To that end, they included provisions in the Bill of Rights strictly limiting the powers of the government to examine or seize a person’s effects and property. The Fourth Amendment declares that citizens have a right to “their persons, houses, papers, and effects, against unreasonable searches and seizures” and that no warrants may be issued without a statement of probable cause “particularly describing…things to be seized.” The Fifth Amendment reiterates that accused criminals shall not be “deprived of life, liberty, or property, without due process of law.” The Sixth Amendment ensures that people accused of crimes must be “informed of the nature and cause of the accusation,” and the Eighth Amendment forbids the government to impose “excessive fines” or “cruel and unusual punishments.”
In 2015, law enforcement agencies on the federal, state, and local levels utilize a mechanism called civil asset forfeiture, in which officers and agents may lawfully seize the property or money of individuals they suspect of committing or helping to commit a crime. An individual targeted by civil asset forfeiture need not be arraigned in court, nor do they need to be convicted of a crime. Sufficient probable cause to seize property, as the FBI explains, is defined as “reasonable ground for belief of guilt.”
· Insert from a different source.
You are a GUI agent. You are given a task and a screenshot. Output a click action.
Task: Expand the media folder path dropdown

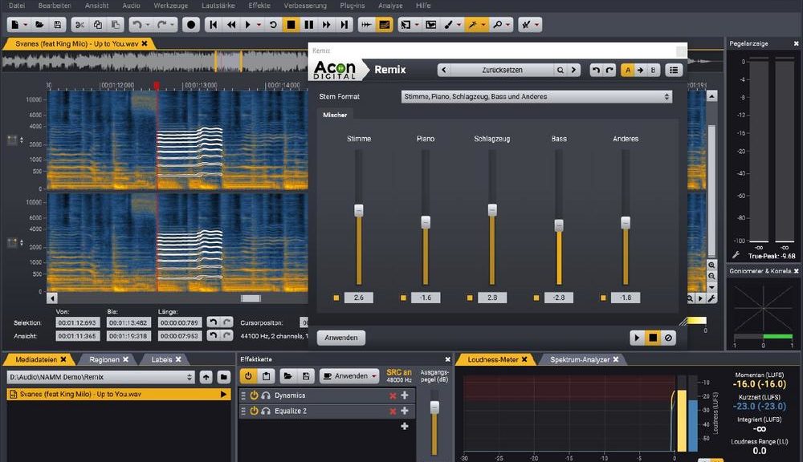[190, 376]
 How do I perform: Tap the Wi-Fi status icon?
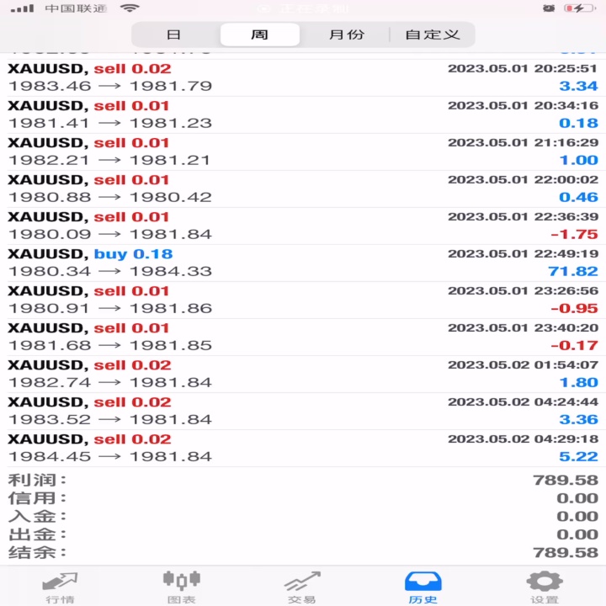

This low legal threshold has ensnared individuals who have not been charged or convicted of a crime. Forfeiture can mean the loss of substantial amounts of money, the confiscation of a home, or in the case of Russ Caswell of Tewksbury, Massachusetts, the seizure of his family-owned motel.
Law enforcement officials argue that civil asset forfeiture is an important tool in the fight against crime. It can be used to deprive criminals of the money and resources they need to continue operating outside the law. During her Senate confirmation hearing, Attorney General Loretta Lynch argued that forfeiture laws have sufficient safeguards to protect innocent people. According to the Wall Street Journal, the value of forfeitures in 2014 exceeded $2.5 billion.
How should law enforcement agencies balance their mission to fight crime while respecting the rights of the suspected and the accused? Should forfeiture be expanded as law enforcement tool, or should it be abolished? Are there ways to reform the system to ensure that only the guilty feel the effects of forfeiture? This eLesson provides resources from both perspectives as students learn more about this constitutionally controversial tool.
Bill of Rights Institute Resources
News and Information Resources
Asset Forfeiture Laws Raise Concerns (Wall Street Journal)
Efforts to Curb Asset Seizures by Law Enforcement Hit Headwinds (Wall Street Journal)
Opposing Viewpoints Resources
Pro Perspective: Forfeiture is Reasonable, and It Works (The Federalist Society)
Con Perspective: Civil Forfeiture Assumes Guilt (The American Legislator)
Student Discussion Questions
- What is due process?
- How does the Bill of Rights protect due process and the rights of the accused?
- Do you think it is justified to take money or property from people accused of committing a crime, but have not been convicted by a judge or jury of doing so? Explain your answer.
- What options do people who are suspected of criminal guilt have when their property has been confiscated, but they have not been charged with any crime?
- What is your perspective? Is asset forfeiture practiced responsibly, or is it in need of reform? Why do you take your position?